### [Page text]
Further there are daily accommodation payments which generally comprise two
parts:
A daily basic fee – which is the same for all
A daily means tested fee – which can increase
depending on your financial position but are subject to an annual cap as well
as a lifetime cap. Once these caps are reached, the daily fee drops back to the
basic daily fee only. Up to this point, both the means tested and daily care
fees are payable
Therefore financial provision
needs to be made not only for the refundable deposit bond but also for both the
basic daily fee and the daily means tested fee.
The daily fees above will cover basic living
expenses such as food, electricity, cleaning and laundry services whilst
nursing assistance is subsidised to the provider by the government.
However, any luxury, lifestyle and other additional items will need to be paid
for by the resident on a user pays basis. This would extend to pharmaceutical,
medical and other services such as hairdressing, clothing and treats.
In many organisations, only a bed and chest of drawers etc are provided. You
may also need to purchase an appropriate chair, television and other items to
provide the lifestyle that is desired.
Therefore, cost of these items need to be provided for as well.
Step Three:
Structuring Finances
Accommodation costs are published on the My Aged Care
website.
If assets and income can be reduced enough to become a low
means resident before the move, the government may subsidise the accommodation
and regulate what the residents contribution is.

### [Exercises]
(1) From the passage on aged care costs, reproduce word for word everything from "Further there are" down to "means tested fee.".
(2) Answer these questions using the passage on aged care costs:
(a) What two parts do daily accommodation payments generally comprise?
(b) Where are accommodation costs published?
(c) In many organisations, what furniture is provided?
(3) Extend the passage on aged care costs, picking up from its final sentence.

(Saved data entries)
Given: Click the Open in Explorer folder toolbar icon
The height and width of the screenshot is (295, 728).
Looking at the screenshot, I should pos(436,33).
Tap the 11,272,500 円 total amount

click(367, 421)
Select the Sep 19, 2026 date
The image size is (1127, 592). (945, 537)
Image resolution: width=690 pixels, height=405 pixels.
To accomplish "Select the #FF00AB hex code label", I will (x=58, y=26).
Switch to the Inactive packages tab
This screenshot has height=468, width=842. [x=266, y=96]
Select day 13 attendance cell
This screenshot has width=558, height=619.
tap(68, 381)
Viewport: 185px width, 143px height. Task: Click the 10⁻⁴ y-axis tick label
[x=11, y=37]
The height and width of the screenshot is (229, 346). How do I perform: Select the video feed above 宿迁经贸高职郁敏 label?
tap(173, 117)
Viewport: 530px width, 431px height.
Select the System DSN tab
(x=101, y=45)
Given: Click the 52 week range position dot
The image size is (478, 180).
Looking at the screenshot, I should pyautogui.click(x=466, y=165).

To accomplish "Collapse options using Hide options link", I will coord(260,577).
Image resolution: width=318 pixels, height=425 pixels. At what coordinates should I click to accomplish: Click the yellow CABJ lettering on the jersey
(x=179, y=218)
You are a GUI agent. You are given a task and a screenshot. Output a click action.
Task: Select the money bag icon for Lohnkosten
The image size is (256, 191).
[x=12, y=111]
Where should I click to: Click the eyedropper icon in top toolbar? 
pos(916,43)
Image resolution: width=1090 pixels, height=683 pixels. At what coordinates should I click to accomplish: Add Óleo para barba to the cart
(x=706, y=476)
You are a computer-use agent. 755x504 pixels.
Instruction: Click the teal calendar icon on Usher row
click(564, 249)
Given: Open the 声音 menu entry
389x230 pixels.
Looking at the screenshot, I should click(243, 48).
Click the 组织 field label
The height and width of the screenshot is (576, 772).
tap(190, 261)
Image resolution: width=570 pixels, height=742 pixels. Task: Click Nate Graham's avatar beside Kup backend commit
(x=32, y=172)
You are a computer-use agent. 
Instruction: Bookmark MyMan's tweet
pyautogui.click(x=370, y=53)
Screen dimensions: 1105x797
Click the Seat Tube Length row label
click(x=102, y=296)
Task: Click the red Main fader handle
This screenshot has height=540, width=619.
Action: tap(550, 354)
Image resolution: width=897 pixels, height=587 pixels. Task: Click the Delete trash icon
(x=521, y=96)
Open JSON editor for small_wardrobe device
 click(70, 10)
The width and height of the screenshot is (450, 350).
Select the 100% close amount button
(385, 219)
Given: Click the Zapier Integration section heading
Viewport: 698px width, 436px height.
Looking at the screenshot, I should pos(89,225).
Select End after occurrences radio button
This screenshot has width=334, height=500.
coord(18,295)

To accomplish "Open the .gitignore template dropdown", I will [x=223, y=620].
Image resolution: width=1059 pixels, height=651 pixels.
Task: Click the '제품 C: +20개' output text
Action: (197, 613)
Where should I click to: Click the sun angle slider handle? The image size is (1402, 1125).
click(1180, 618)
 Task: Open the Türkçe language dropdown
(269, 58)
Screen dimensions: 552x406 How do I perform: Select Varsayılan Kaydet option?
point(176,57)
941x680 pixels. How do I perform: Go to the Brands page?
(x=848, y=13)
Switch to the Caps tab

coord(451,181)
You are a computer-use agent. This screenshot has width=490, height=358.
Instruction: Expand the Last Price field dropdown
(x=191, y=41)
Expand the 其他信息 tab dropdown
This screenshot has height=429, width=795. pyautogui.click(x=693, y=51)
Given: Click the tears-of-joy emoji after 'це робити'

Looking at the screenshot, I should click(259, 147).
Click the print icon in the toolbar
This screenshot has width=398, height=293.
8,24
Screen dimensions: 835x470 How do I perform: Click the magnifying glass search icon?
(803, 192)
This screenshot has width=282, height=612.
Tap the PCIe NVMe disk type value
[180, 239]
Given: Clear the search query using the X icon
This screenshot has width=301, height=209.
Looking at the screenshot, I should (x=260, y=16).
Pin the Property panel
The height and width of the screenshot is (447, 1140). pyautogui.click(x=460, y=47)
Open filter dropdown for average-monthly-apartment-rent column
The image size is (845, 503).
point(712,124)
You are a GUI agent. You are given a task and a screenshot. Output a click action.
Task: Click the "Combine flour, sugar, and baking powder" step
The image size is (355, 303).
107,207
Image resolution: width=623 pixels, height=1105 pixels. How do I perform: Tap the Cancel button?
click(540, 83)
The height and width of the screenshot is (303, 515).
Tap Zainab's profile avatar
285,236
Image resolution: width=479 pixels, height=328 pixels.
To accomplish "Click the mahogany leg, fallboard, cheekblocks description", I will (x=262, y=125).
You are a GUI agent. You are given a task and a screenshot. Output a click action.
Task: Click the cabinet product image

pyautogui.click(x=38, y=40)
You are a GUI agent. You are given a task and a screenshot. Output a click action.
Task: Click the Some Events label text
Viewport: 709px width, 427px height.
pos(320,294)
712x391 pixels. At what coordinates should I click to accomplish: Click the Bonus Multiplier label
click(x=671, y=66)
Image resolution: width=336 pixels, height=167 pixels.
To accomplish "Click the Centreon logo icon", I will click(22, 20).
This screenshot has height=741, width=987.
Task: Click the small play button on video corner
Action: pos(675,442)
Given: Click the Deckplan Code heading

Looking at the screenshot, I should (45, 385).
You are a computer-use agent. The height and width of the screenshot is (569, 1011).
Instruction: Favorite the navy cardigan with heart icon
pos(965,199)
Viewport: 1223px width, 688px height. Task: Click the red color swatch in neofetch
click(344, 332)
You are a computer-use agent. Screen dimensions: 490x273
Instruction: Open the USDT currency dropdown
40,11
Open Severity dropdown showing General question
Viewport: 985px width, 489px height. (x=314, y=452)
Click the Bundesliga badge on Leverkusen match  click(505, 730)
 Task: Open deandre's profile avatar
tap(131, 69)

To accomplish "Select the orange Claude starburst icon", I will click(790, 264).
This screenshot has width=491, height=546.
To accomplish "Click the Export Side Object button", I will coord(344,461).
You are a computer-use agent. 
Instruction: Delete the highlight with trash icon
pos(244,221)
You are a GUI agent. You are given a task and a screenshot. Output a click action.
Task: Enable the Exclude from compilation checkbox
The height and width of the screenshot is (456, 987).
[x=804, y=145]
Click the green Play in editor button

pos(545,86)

### [Activity answers]
(1)
Further there are daily accommodation payments which generally comprise two
parts:
A daily basic fee – which is the same for all
A daily means tested fee – which can increase
depending on your financial position but are subject to an annual cap as well
as a lifetime cap. Once these caps are reached, the daily fee drops back to the
basic daily fee only. Up to this point, both the means tested and daily care
fees are payable
Therefore financial provision
needs to be made not only for the refundable deposit bond but also for both the
basic daily fee and the daily means tested fee.

(2)
(a) A daily basic fee and a daily means tested fee.
(b) On the My Aged Care website.
(c) Only a bed and chest of drawers etc.

(3)
This may reduce the accommodation cost but may not always be
the best result for the resident. Choice and control of accommodation may well
be lost. As a result, the resident may not be offered a position at their place
of choice, but rather a place many kilometres from “home”. This may result in
unhappiness, distress and depression.
Many accommodation places have places “reserved” for high
fee paying residents such that having the funds and paying the price results in
the accommodation of choice being offered, with a much better result
emotionally for the resident. Don’t forget this as it is more valuable that the
resident is happy than money saved!
What to do:
Be aware that a home owner will generally not
qualify as low means unless their spouse (or other protected person) will
continue to live in that home
If a resident wants to enter under the low means
rules, unless planning has been undertaken at least five years earlier, there
are not many strategies to reduce assets. Note that assets transferred/gifted
within five years of entry may still be treated as assets under the gifting/deprivation rules.
This why consulting a specialist aged care
financial adviser early is recommended
Gifting/transferring of assets may incur stamp duty and capital
gains tax – be aware of this before any action is taken.
Step Four: Ensure
Wills and Powers of Attorney are set up
Dementia is a leading cause for the need for aged care
services. It is very important for Wills to be reviewed and updated as
necessary and appropriate Powers of Attorney executed whilst the resident has
legal capacity.
Once legal capacity is lost, a Will cannot be renewed or
amended. Further, it will be necessary to go to the Guardianship Tribunal to
set up Powers of Attorney in these circumstances.
In conclusion, careful planning will ensure that the
transition to aged care will be a relatively smooth and stress free process.